→ TRY IT
Once the pictures are set aside, reproduce all of the records exactly.

(DATA SECTION)

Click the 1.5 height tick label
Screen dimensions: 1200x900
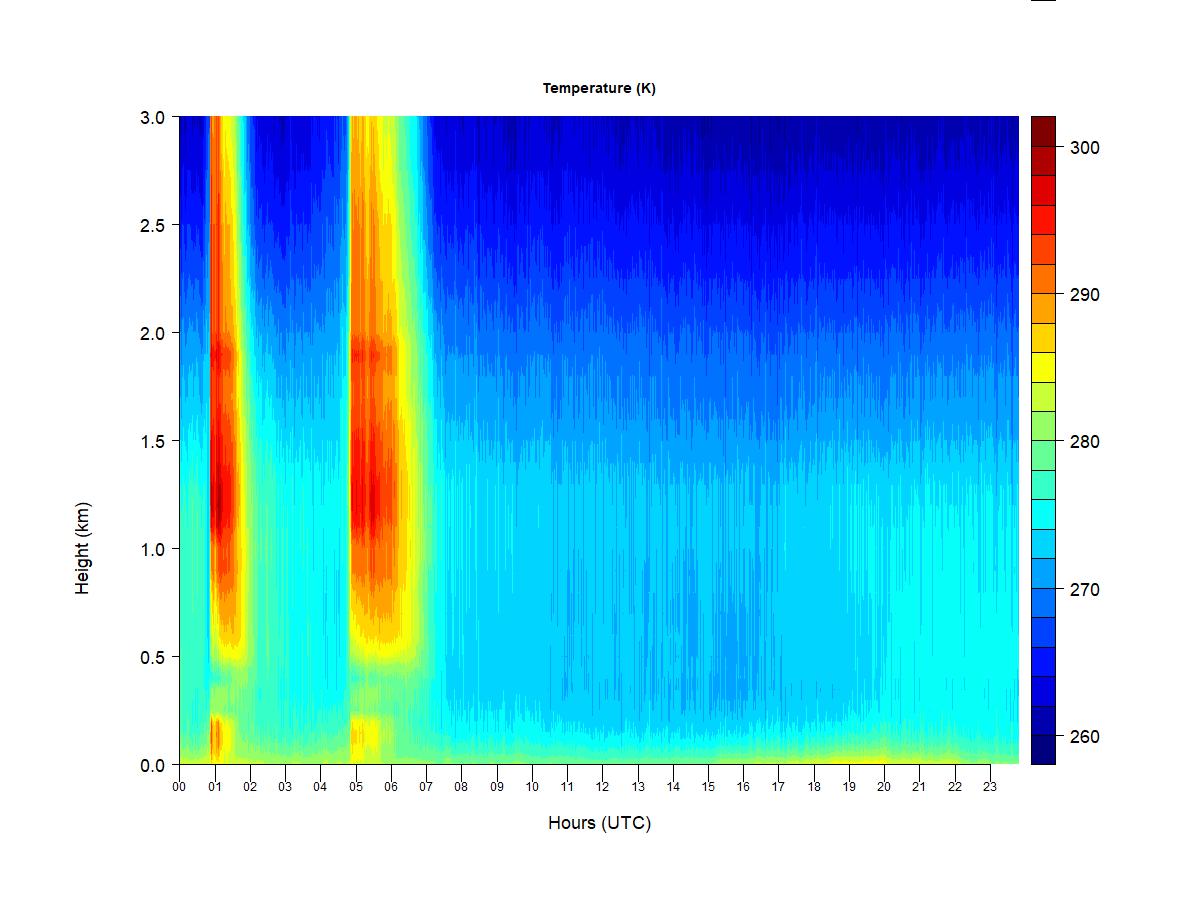152,441
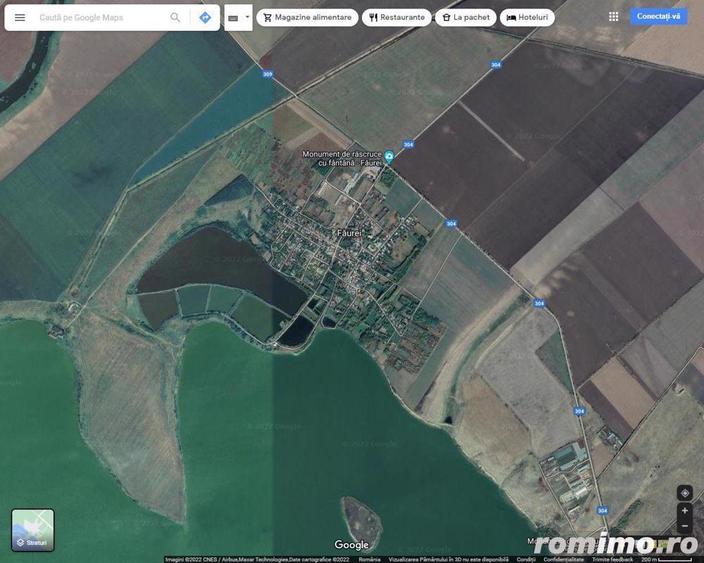Select the Restaurante category chip
Screen dimensions: 704x563
click(x=396, y=18)
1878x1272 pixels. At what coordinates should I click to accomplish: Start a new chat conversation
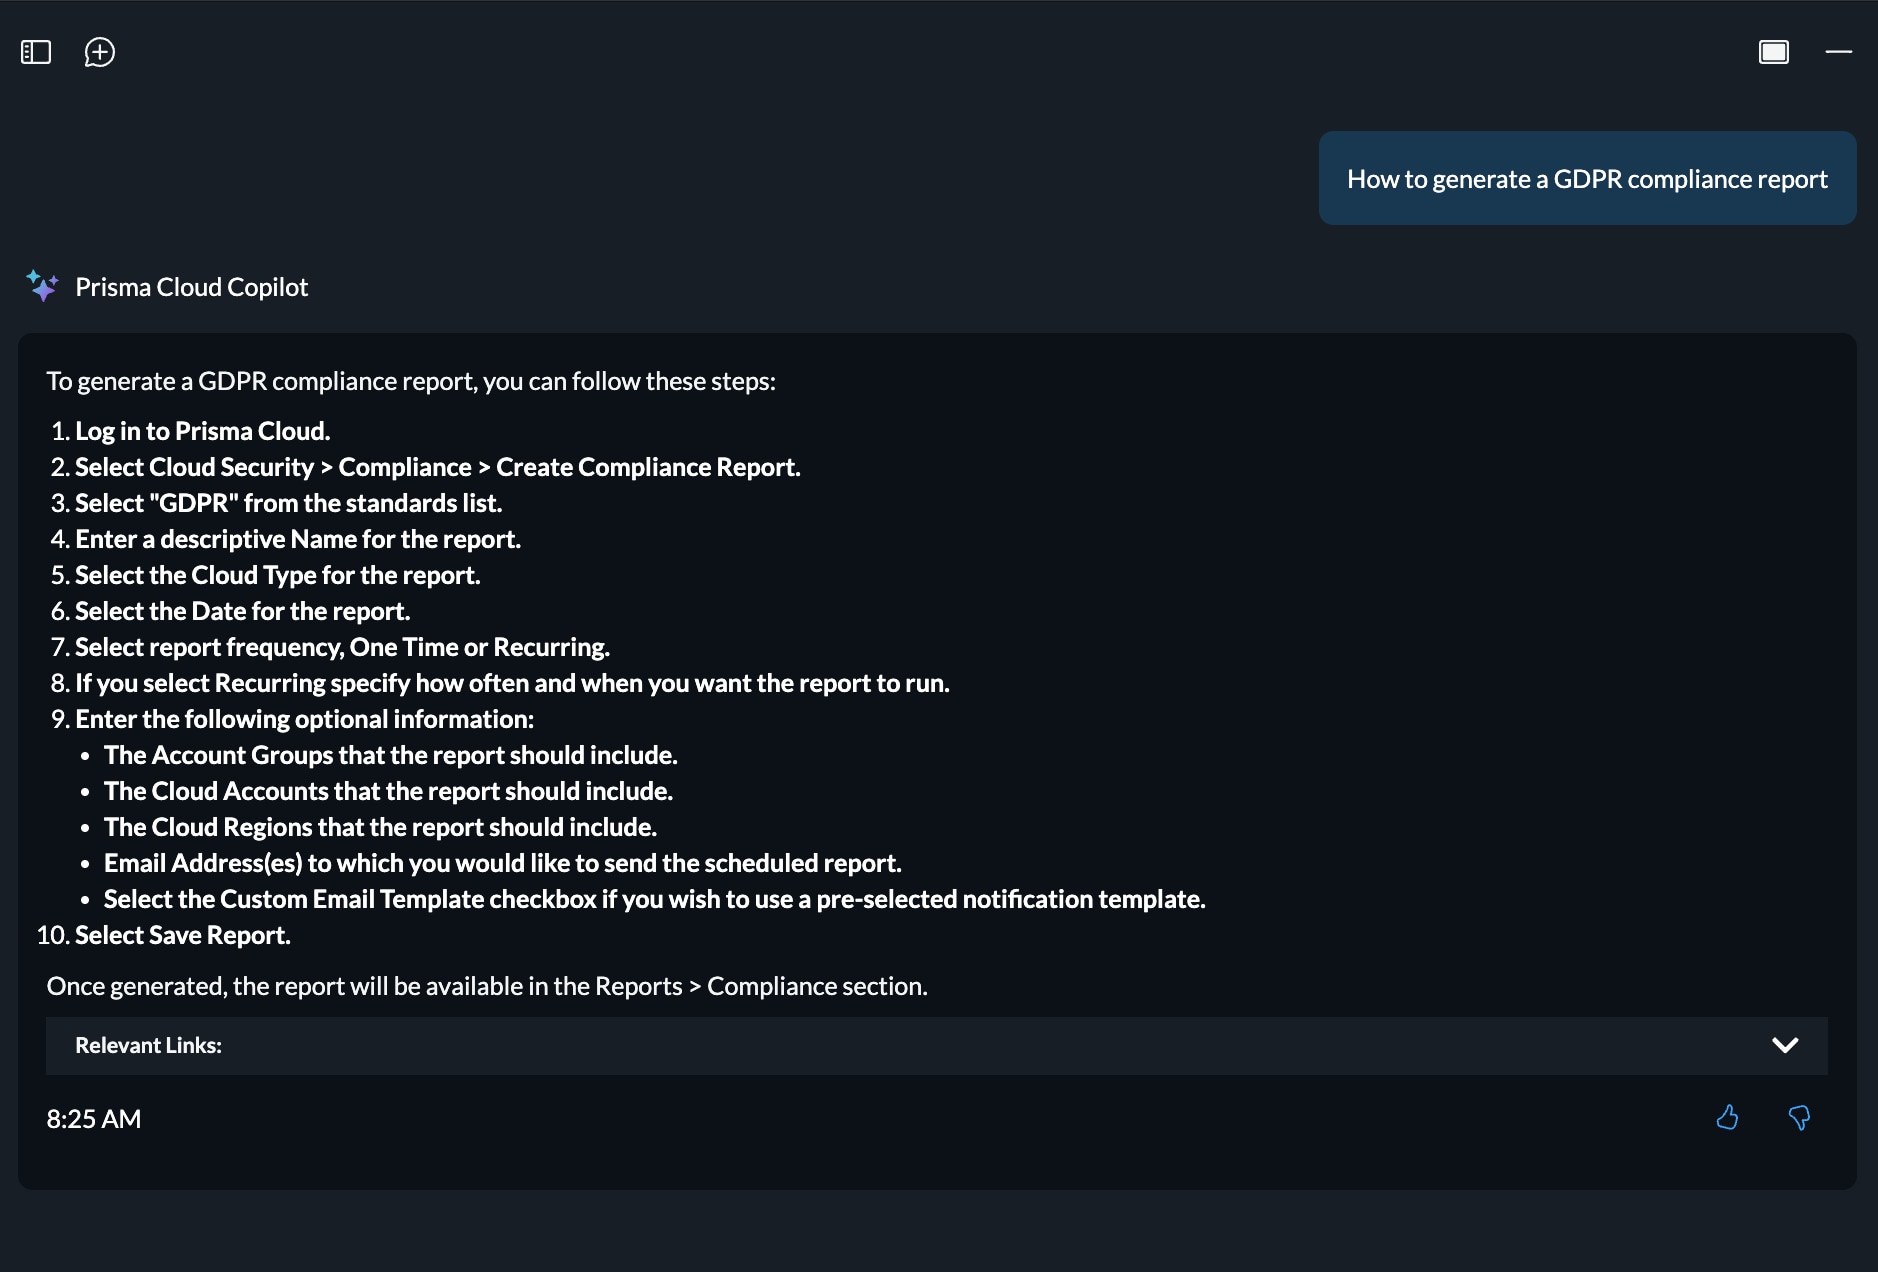pyautogui.click(x=100, y=52)
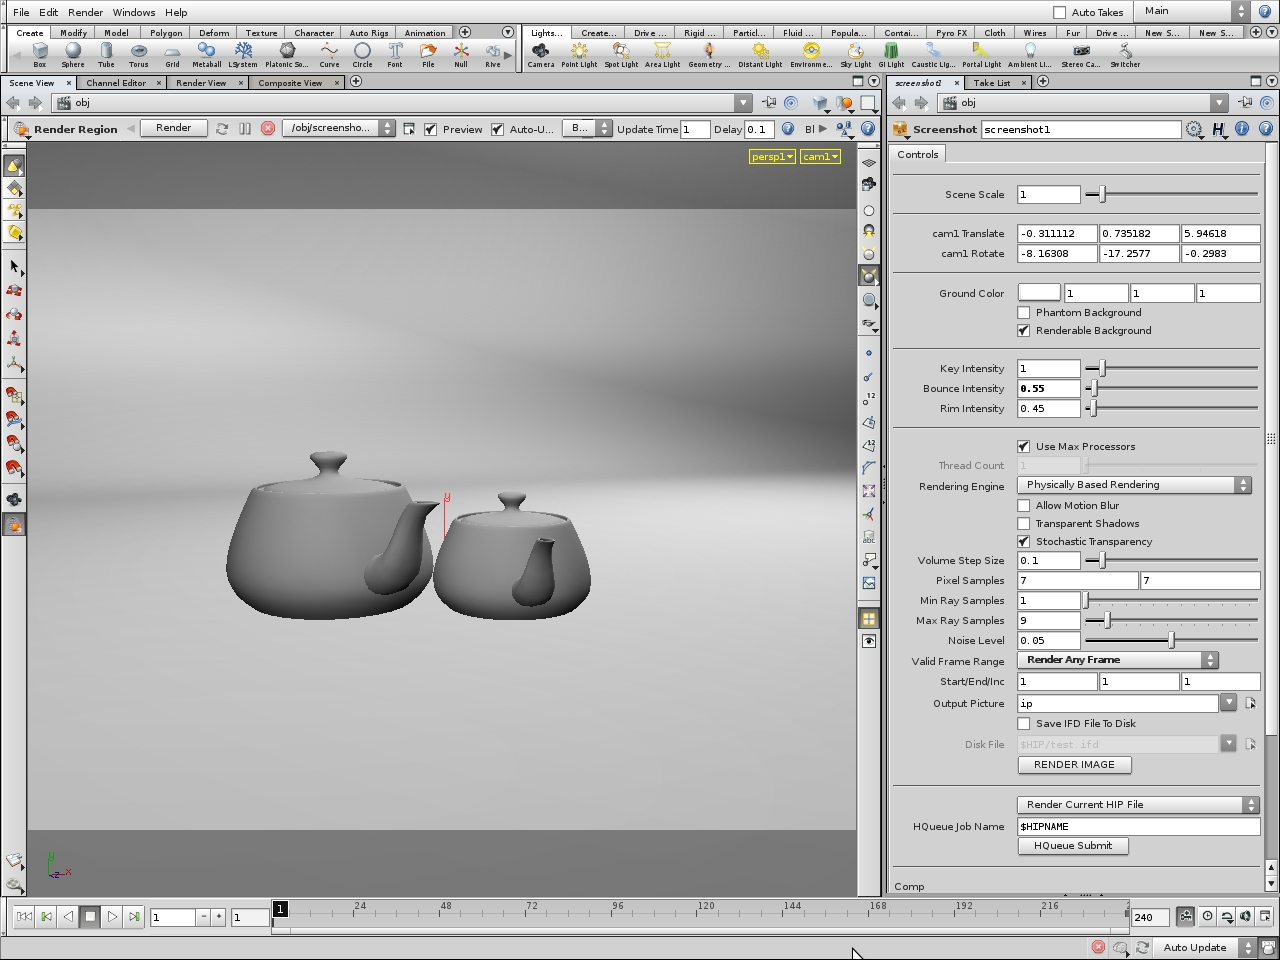Open the Rendering Engine dropdown
Viewport: 1280px width, 960px height.
(1134, 484)
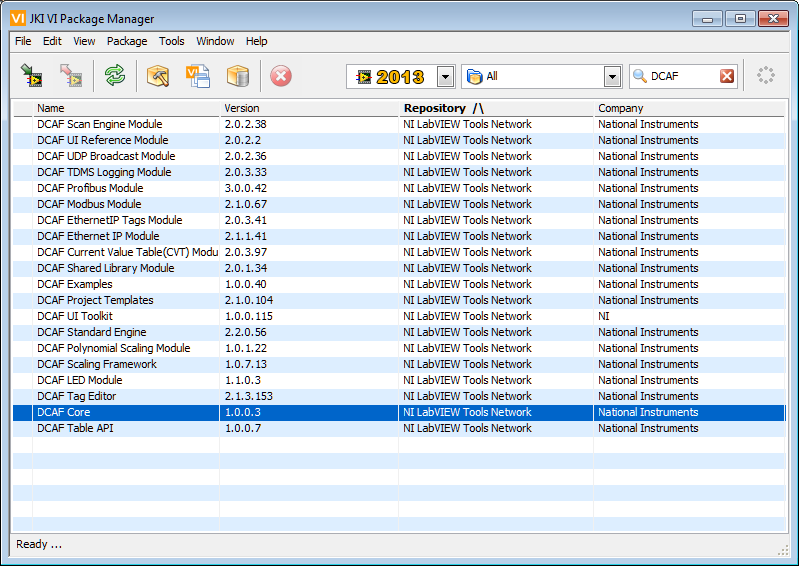Select the DCAF UI Toolkit package

(75, 316)
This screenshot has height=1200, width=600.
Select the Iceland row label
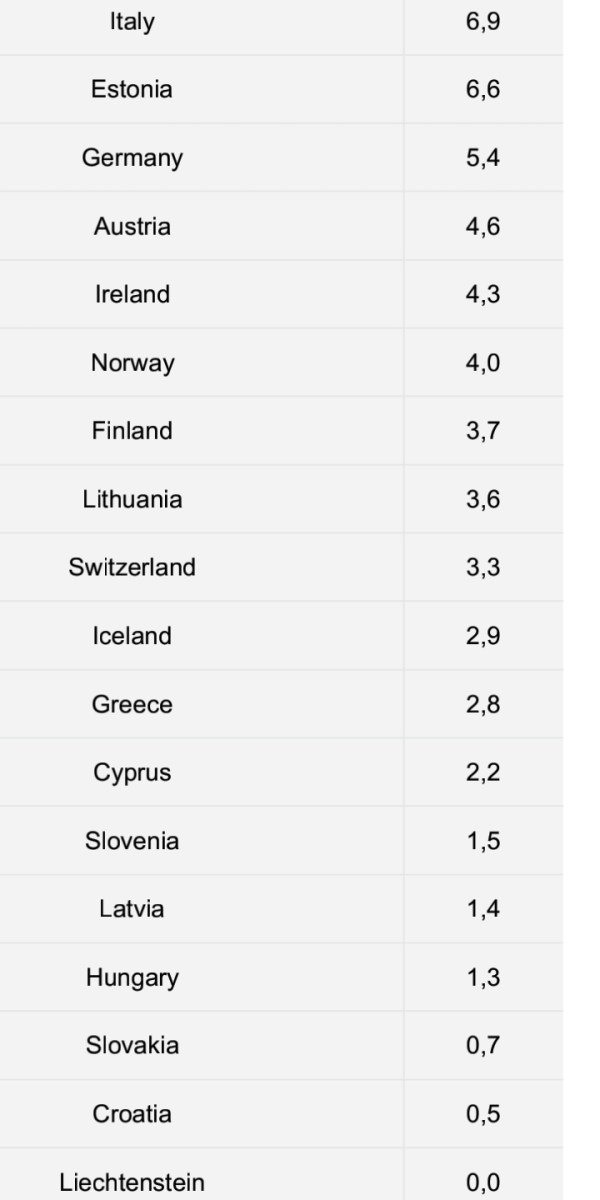click(132, 636)
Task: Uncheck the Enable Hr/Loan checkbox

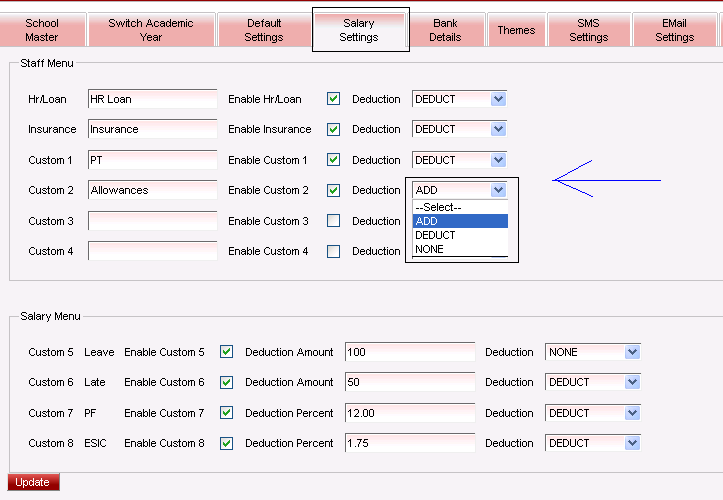Action: point(334,99)
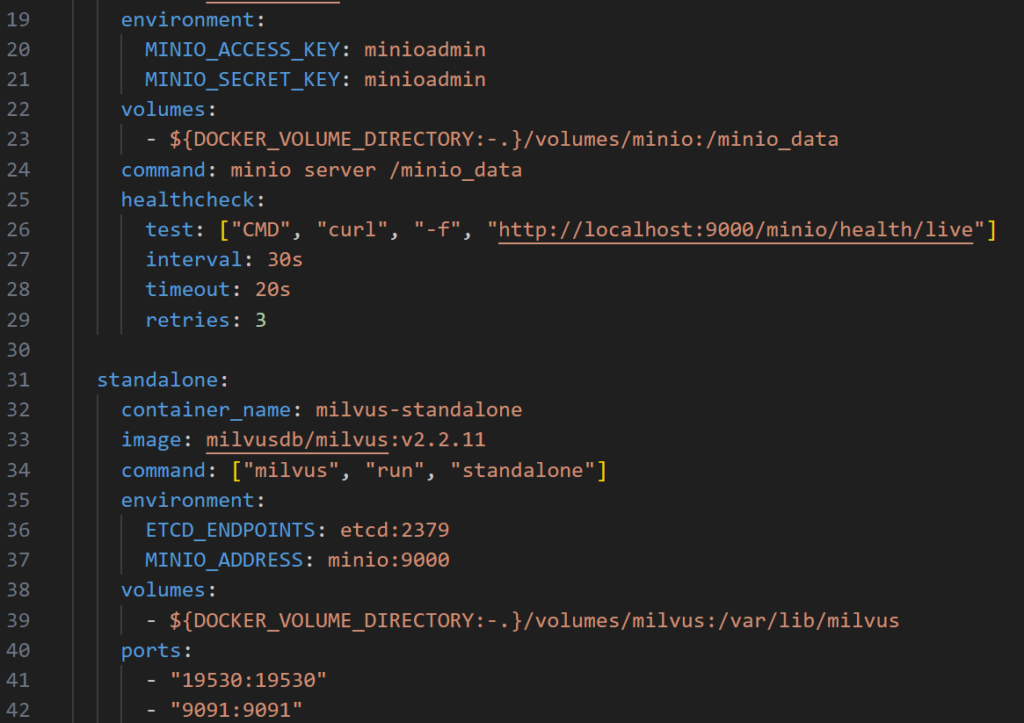Screen dimensions: 1024x723
Task: Click the container_name value milvus-standalone
Action: pos(419,410)
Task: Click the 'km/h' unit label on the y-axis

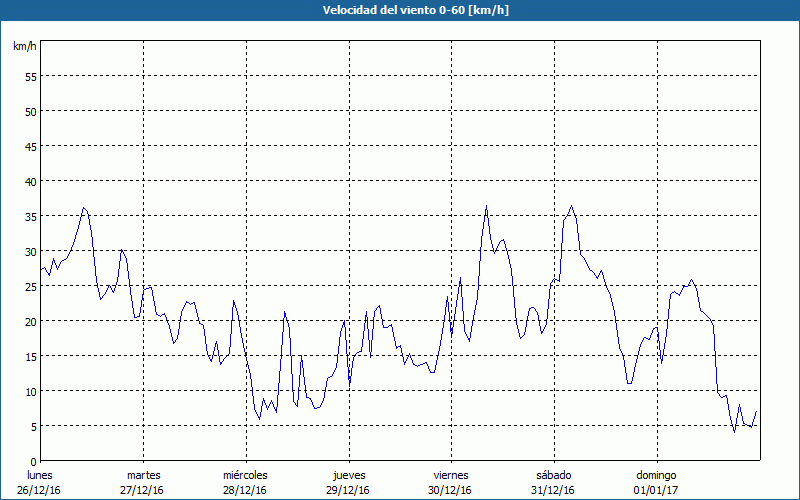Action: click(x=25, y=46)
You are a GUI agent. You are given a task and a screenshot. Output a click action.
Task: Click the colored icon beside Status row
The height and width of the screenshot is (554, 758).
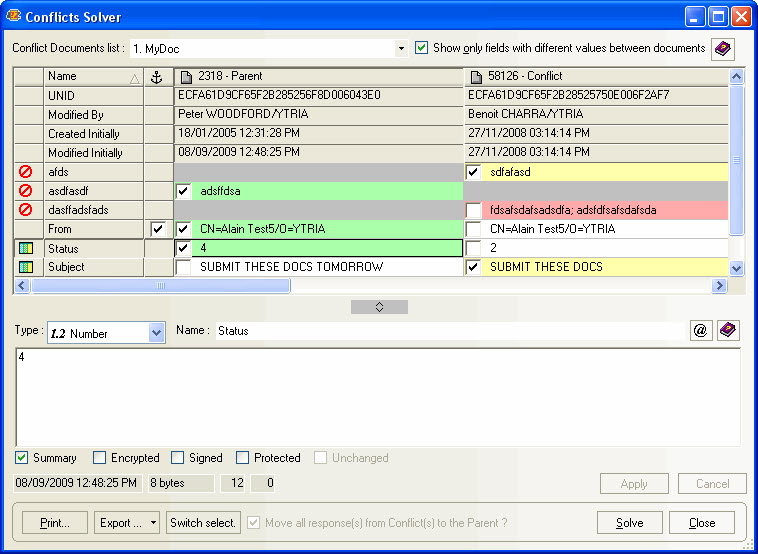pos(26,248)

(End DATA SECTION)

→ ANSWER BOX
Click the 1.5 height tick label
Screen dimensions: 1200x900
152,441
Select the Restaurante category chip
Screen dimensions: 704x563
click(x=396, y=18)
1878x1272 pixels. At what coordinates should I click to accomplish: Start a new chat conversation
pyautogui.click(x=100, y=52)
Open the Rendering Engine dropdown
Viewport: 1280px width, 960px height.
(1134, 484)
Select the DCAF UI Toolkit package

(75, 316)
This screenshot has height=1200, width=600.
Select the Iceland row label
click(132, 636)
Task: Uncheck the Enable Hr/Loan checkbox

Action: point(334,99)
Screen dimensions: 1024x723
Task: Click the container_name value milvus-standalone
Action: pos(419,410)
Task: Click the 'km/h' unit label on the y-axis

Action: click(x=25, y=46)
You are a GUI agent. You are given a task and a screenshot. Output a click action.
Task: Click the colored icon beside Status row
The height and width of the screenshot is (554, 758).
pos(26,248)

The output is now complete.